12.1.2.4 Inspection and Testing Inspection and testing of the plant shielding is conducted using ANSI Standard N18.9-1972 as a guide to verify that the shielding performs its function of reducing radiation to design levels. During the initial power operation, radiation surveys are made to identify and correct any defects or inadequacies in the shielding that might affect personnel exposures during normal operation and maintenance of the plant. Surveys consisting of gamma and neutron monitoring, as appropriate, will be performed at various power levels (typically 0, 25, 50, and 100 percent power) as the reactor is initially increased in power.

12.1.3 Source Terms 12.1.3.1 General The shielding design source terms are based on the three general plant conditions of normal full-power operation, shutdown, or design-basis events. The shield design for normal operation and anticipated operational occurrences is based on design radiation sources.
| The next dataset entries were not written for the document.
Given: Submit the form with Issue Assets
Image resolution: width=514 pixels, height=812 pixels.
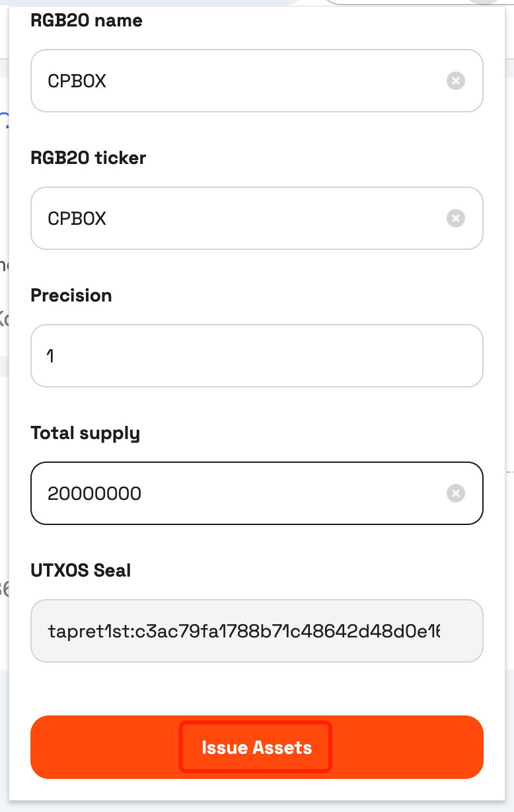Looking at the screenshot, I should click(x=257, y=747).
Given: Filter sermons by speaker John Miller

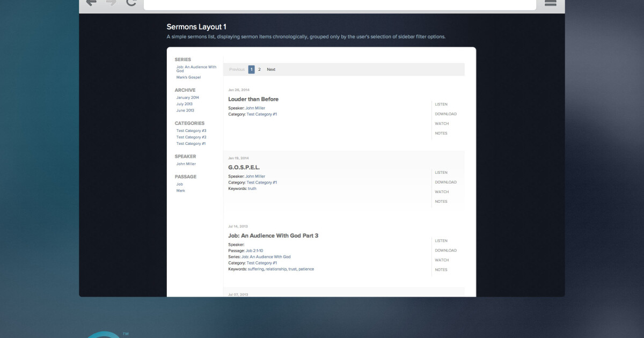Looking at the screenshot, I should tap(186, 164).
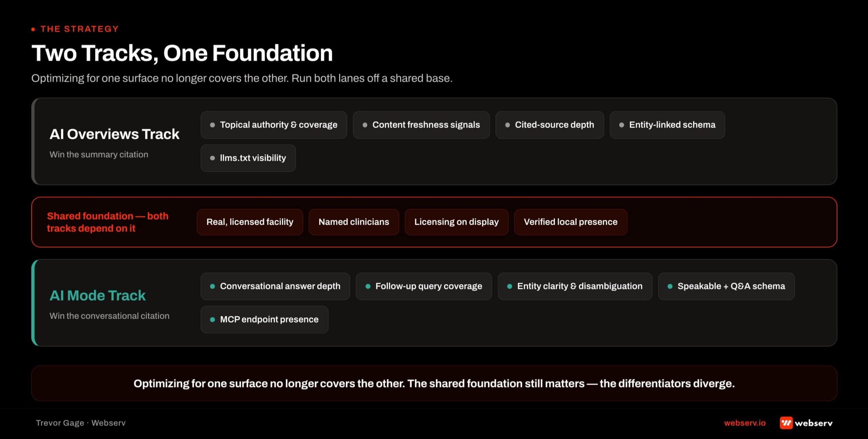Select the Content freshness signals chip
The width and height of the screenshot is (868, 439).
[421, 125]
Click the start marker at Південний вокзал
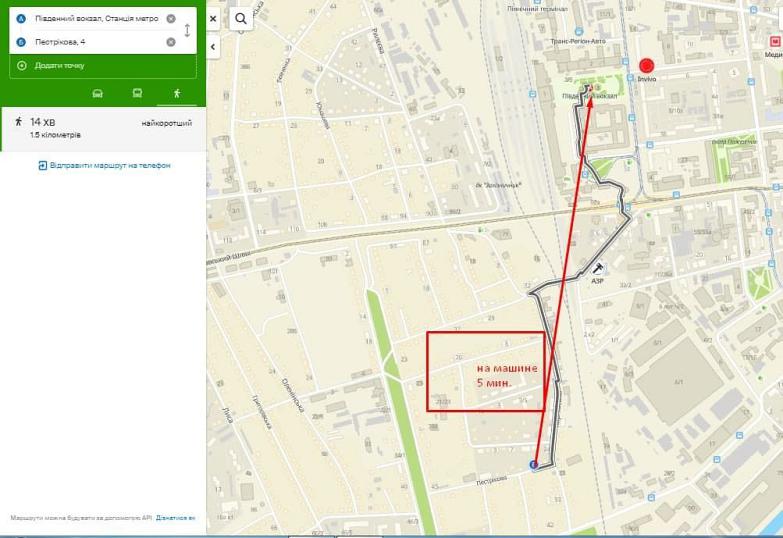 pyautogui.click(x=589, y=88)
These sources provide a rational basis for design. The source data assume plant operation is at maximum design power, with a noble gas release rate from the core equivalent to 0.1 Ci/sec after 30 minutes decay. Concentrations in the reactor water are based on a fission product equilibrium halogen concentration as defined in Section 11.1. Concentration of other fission and activation products is based on information defined in Section 11.1. The activities of these sources are considered to be maximum values, although it is not anticipated that the plant will normally operate at these high levels. Later, Hydrogen Water Chemistry conditions were also examined and factored in. Three types of radiation sources occur in the plant: primary radiation from the reactor core, secondary radiation resulting from nuclear reactions between the primary radiation and the reactor environment, and release of radioactive materials from the reactor core to the coolant.
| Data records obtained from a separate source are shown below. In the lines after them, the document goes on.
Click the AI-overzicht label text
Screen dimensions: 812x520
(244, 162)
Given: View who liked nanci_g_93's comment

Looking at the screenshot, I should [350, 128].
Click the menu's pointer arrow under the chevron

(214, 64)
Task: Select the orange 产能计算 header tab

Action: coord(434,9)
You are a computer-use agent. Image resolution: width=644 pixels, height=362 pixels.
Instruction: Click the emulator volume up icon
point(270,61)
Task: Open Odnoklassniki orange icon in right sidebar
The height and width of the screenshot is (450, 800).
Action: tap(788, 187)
During normal plant operation, secondary sources and released radioactive materials are transported in either the reactor coolant or main steam to process equipment in the plant. The source intensity in equipment and pipelines handling radioactive fluids is determined from that in the reactor water or reactor steam by considering the processes that the reactor water or steam has undergone (dilution, filtering, demineralization, delay, or change of phase) prior to entering the equipment or pipe. Tables 12.1-8 through 12.1-10 summarize the estimated source terms in the reactor and auxiliary building, turbine building, and radwaste building used for the Fermi 2 shield design for cubicles and components containing radioactive material. These sources are based on the 12.1-26 REV 19 10/14 FERMI 2 UFSAR originating source terms provided in Chapter 11, and cover the worst-expected design condition: that is, full-power operation (normal), shutdown, refueling, anticipated operational occurrences (including tests), and the design-basis accident (DBA). For plant operation with Hydrogen Water Chemistry, in-plant tests have shown that the calculated N-16 activity estimates will increase a maximum factor of six from the estimates shown in these tables. LOCA sources are determined using RADTRAD (Reference 24) models with design basis core source terms, credited removal mechanisms, and transport parameters. Uniform mixing in secondary containment is assumed when evaluating secondary containment gamma shine, and 100 percent filter efficiency is assumed when evaluating SGTS filter source terms.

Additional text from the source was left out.